▶ [Exercise description] A faithful copy of the listing below is needed, with its pictures left out.

▶ [Data extracts]
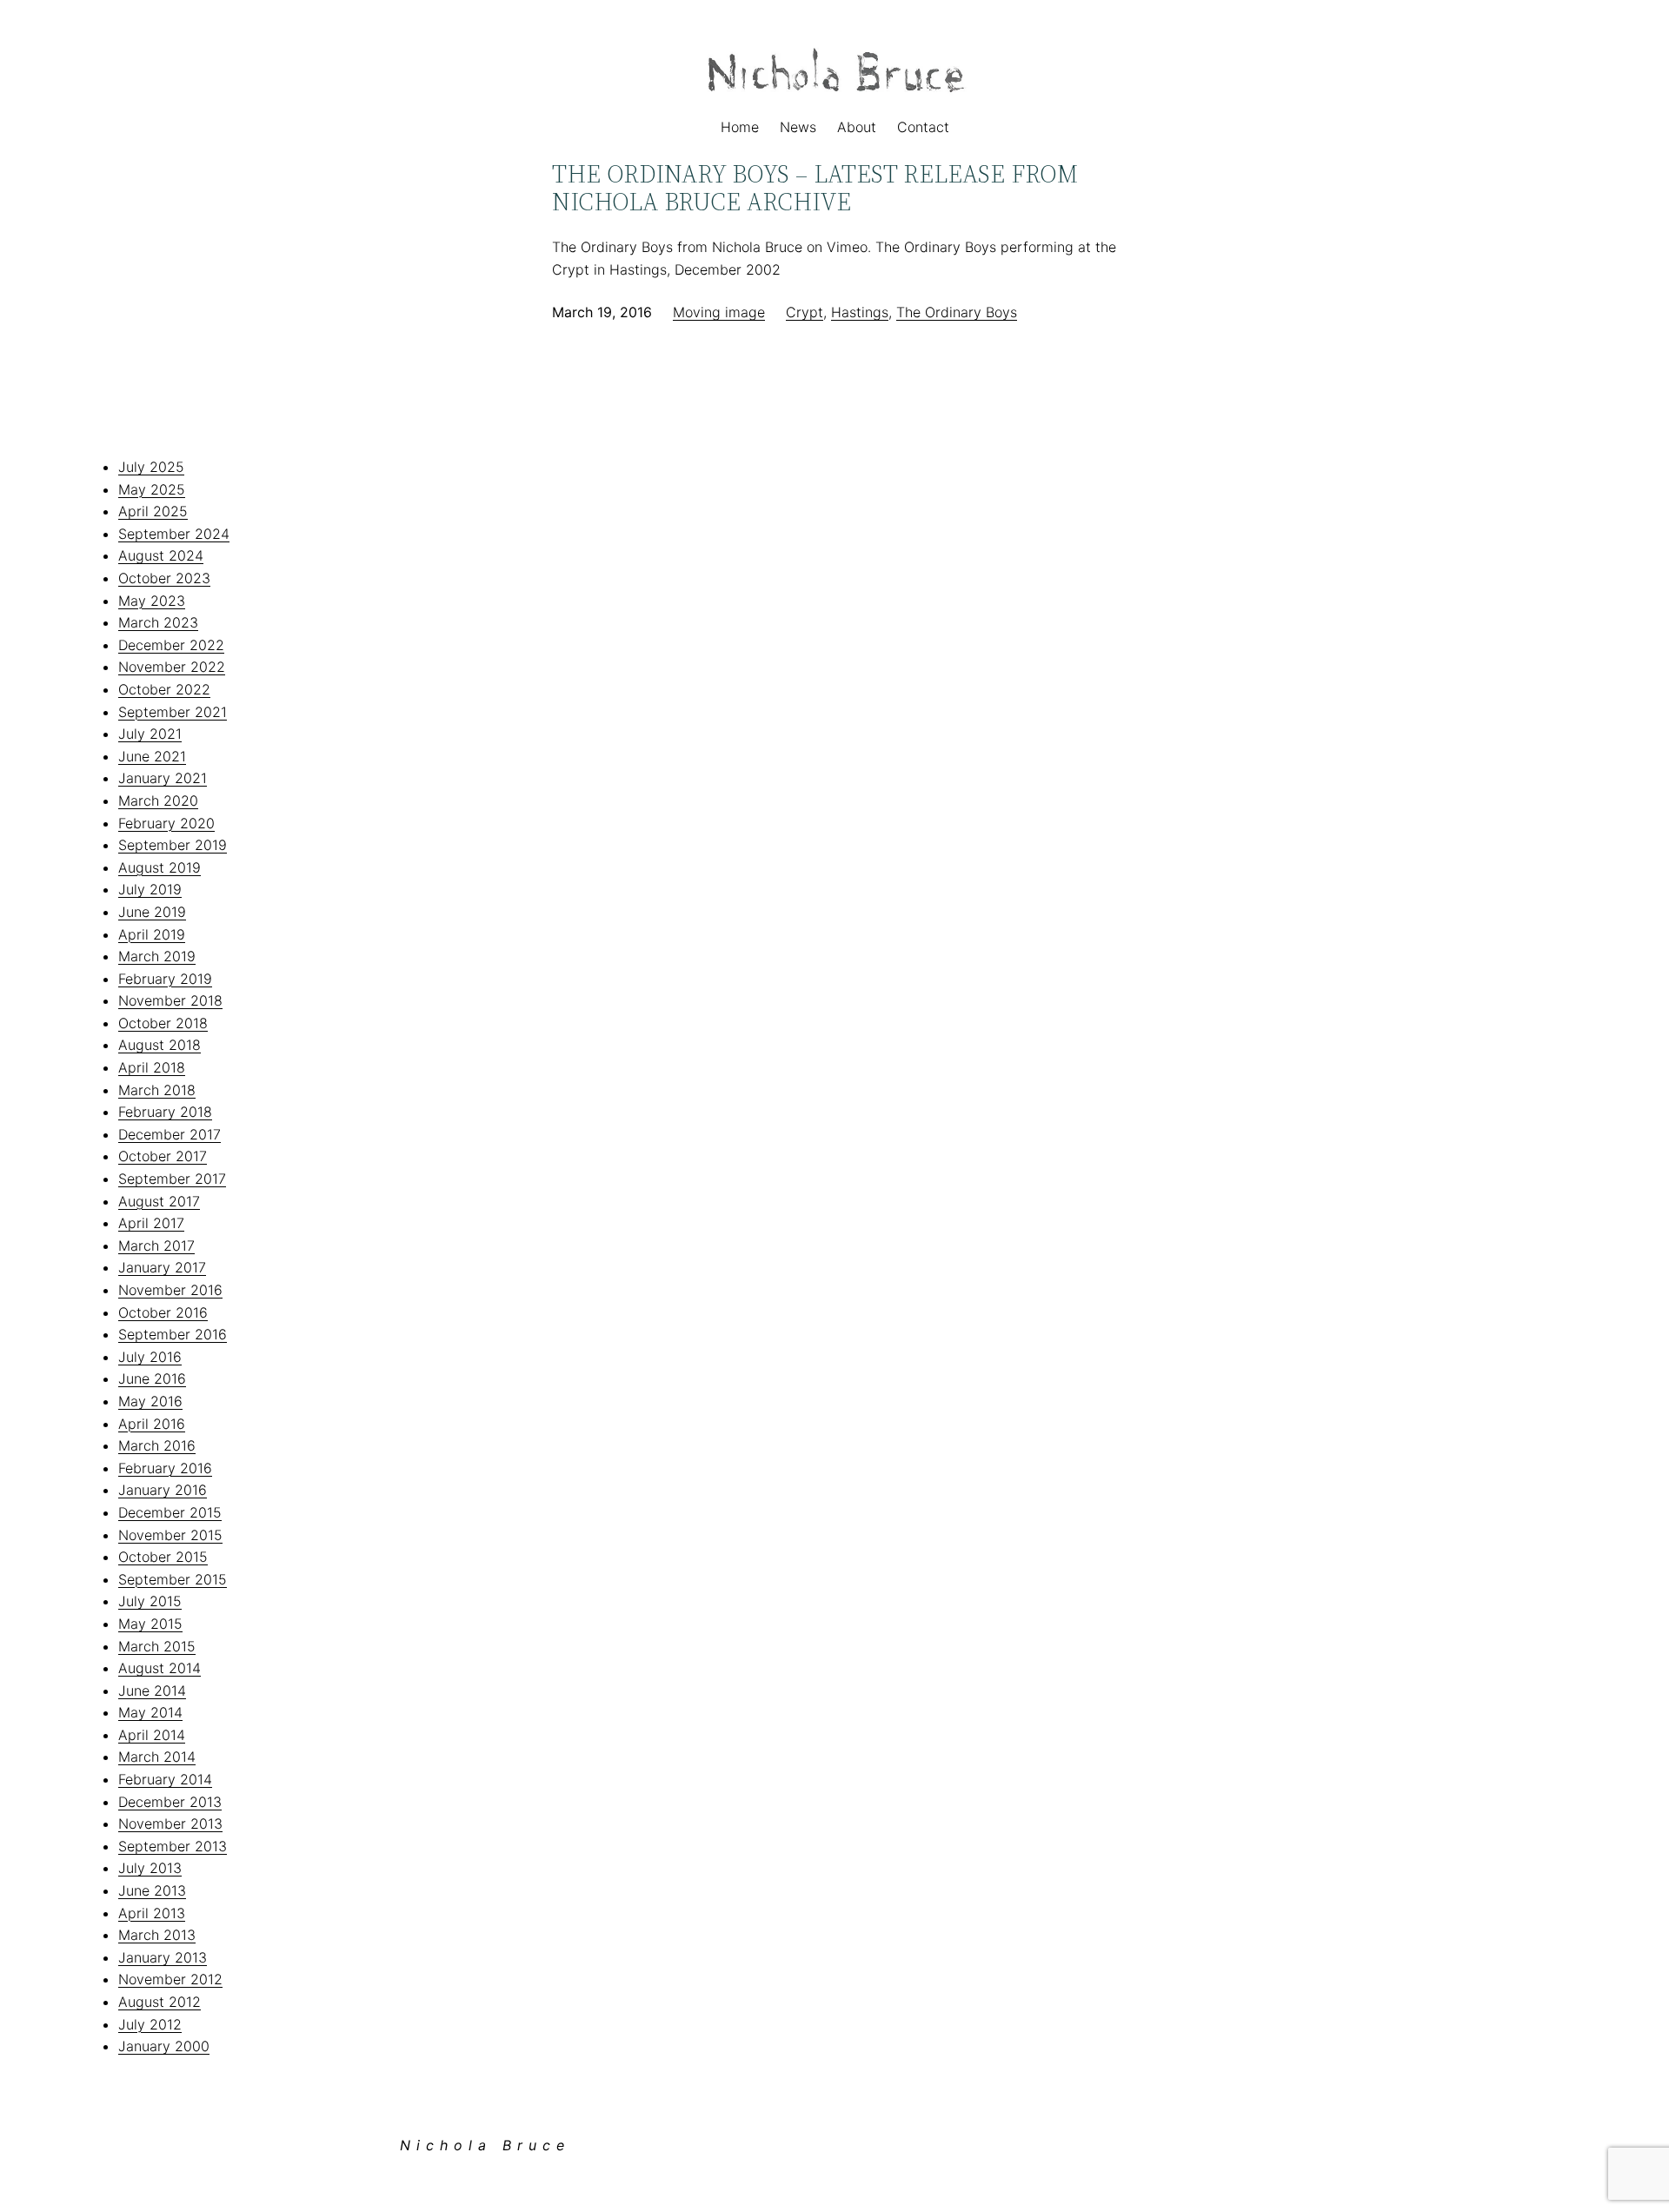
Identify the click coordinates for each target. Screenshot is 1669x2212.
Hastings (859, 312)
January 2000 (163, 2046)
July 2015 (150, 1601)
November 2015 (170, 1535)
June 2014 (152, 1690)
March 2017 (156, 1245)
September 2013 (172, 1846)
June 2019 (152, 911)
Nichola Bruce (485, 2145)
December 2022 (171, 645)
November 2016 (170, 1290)
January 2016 (162, 1489)
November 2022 (171, 666)
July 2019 (150, 889)
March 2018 (157, 1090)
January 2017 (162, 1267)
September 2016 (172, 1334)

▶ [Reply to the task]
Identify the click coordinates for each target. Screenshot is 1669x2212.
Hastings (859, 312)
January 2000 (163, 2046)
July 2015 (150, 1601)
November 2015 (170, 1535)
June 2014 (152, 1690)
March 2017 (156, 1245)
September 2013 (172, 1846)
June 2019 (152, 911)
Nichola Bruce (485, 2145)
December 2022 (171, 645)
November 2016 (170, 1290)
January 2016 (162, 1489)
November 2022 (171, 666)
July 2019 (150, 889)
March 2018 (157, 1090)
January 2017 (162, 1267)
September 2016 (172, 1334)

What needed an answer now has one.